第1章 守 備 戦 法 の 基 礎

第1項 基本

(基本)
ゲームの作戦は、言うまでもないことながら、次の3つの事実、すなわち両チームの得点数、アウト数、イニングの数によって決まる。
選手は、守備面に関して、次の3つの質問の答えを用意しなければならない。
 

(1)どんな時に、チームは前進守備をとるべきか。

(2)どんな時に、相手に得点を許してもよいか。

(3)どんな時に、相手に得点を許してはならぬか。 

前進守備をとった場合には、当然ながら内野手は、深く守備している時ほど広い範囲を守ることが出来ないから、攻撃側が非常に有利になる。

この場合には普通2割5分の打率の選手も、たちまち5割打者になれると言われるほどだ。
守備陣は相手に与える得点が、ゲームの勝敗に関係しない場合のほかは絶対に前進守備をしてはならない。

言葉を変えて言えば、前進守備とは、絶対に1点を与えてはならぬ場合のみ、行うべきものである。 

第2項
常に深く守り、たとえ同点の走者の生還を許しても、勝ち越し点になる次の走者が得点圏に進むのを防がなければならない。

(A)どの選手も正しい時に、正しい場所にいること。

(B)どの選手もボールを取ったら、そのボールをどう処理せねばならぬかを
   心得ていること。
 

どの守備位置にも、全ての選手が従わねばならない基本的守備条件がある。

(守備の心得)

l        サインを忘れないこと。見誤らないこと。アウトの数を忘れないこと。

l        確実にアウトの数を増やすことを忘れるな。

l        いつでも次のプレーを考えておけ。

l        無理と思われたら送球を中止せよ。
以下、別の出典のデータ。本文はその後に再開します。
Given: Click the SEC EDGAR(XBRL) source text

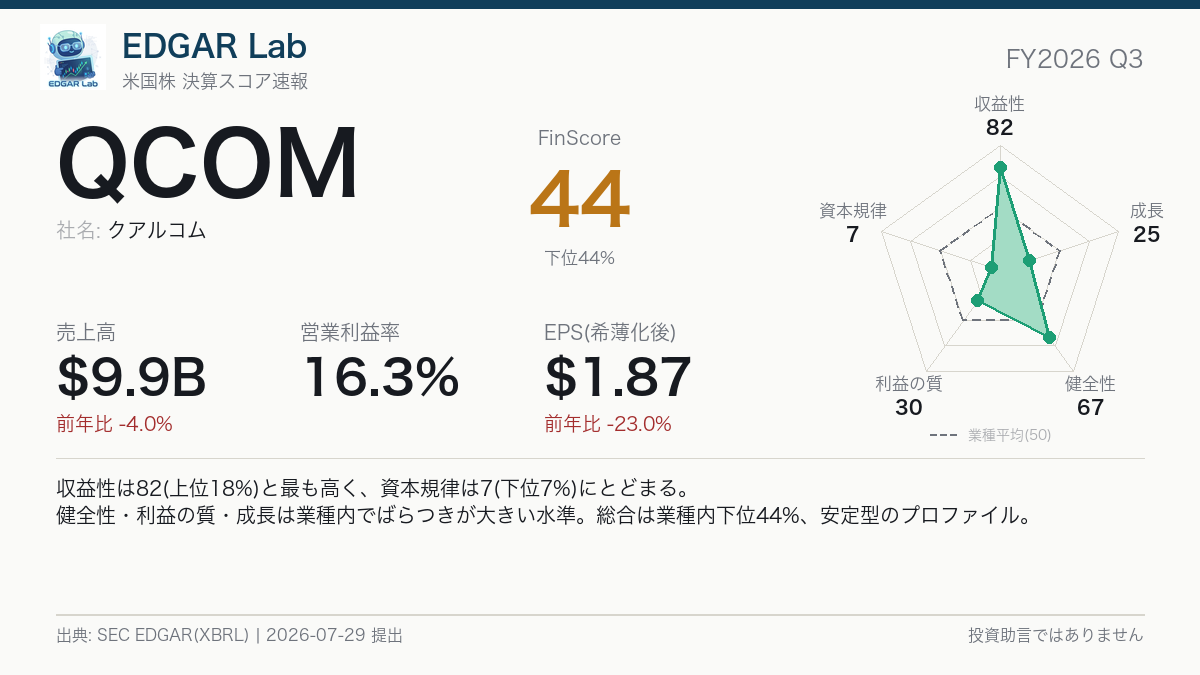Looking at the screenshot, I should (x=173, y=635).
送球の失敗は相手方に2個の塁を与える。

l        味方の失策を責めるな。慰めてやれ、自分の失策を気にするな、再度失策する。

l        特に凡ゴロ・凡フライに注意せよ。
近くにいる者は球が味方のグラブに入るまで油断するな。

l        球はできるだけ速やかに捕り、そしてすぐに投げよ。
全て確実第一、余り手加減するとかえって失敗する。

l        一つのプレーに失敗したなら、別の方法にて敵を刺すことに努めよ。

l        球を捕ろうとした時、走者を見るな、ファンブルして拾おうとする時又同じ。
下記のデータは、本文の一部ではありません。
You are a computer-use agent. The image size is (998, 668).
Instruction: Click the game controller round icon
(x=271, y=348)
l        投手の球質、その他の理由で守備位置を変更する必要を生じた時、余り早く位置を変えるな、敵に悟られる。

l        各野手ともバックアップを忘れてはならない。カバーを忘れるチームは守りの不備を暴露する。内外野ともカバーは命掛けでやれ。

l        外野手は、速やかに球を内野に送れ、外野にて走者が球をタッチされた例はない。

l        外野手の遠投は、必ずワンバウンドにて行え。

l        挟撃は、極めて球数少なくアウトを取れ、長引けば失敗する。

l        飛球でも、ゴロでも、二人以上集まって球を捕ろうとした時には、必ず「ヨシ」と云う声を使え、早く声をかけた者が捕る。
声をかけた後、ボールに変化があっても、あくまで声をかけたプレーヤーが処理せよ。

l        走者、盗塁を企てたる時、飛球が上がったら野手はいかにも封殺するような姿勢をとり併殺を策してみよ。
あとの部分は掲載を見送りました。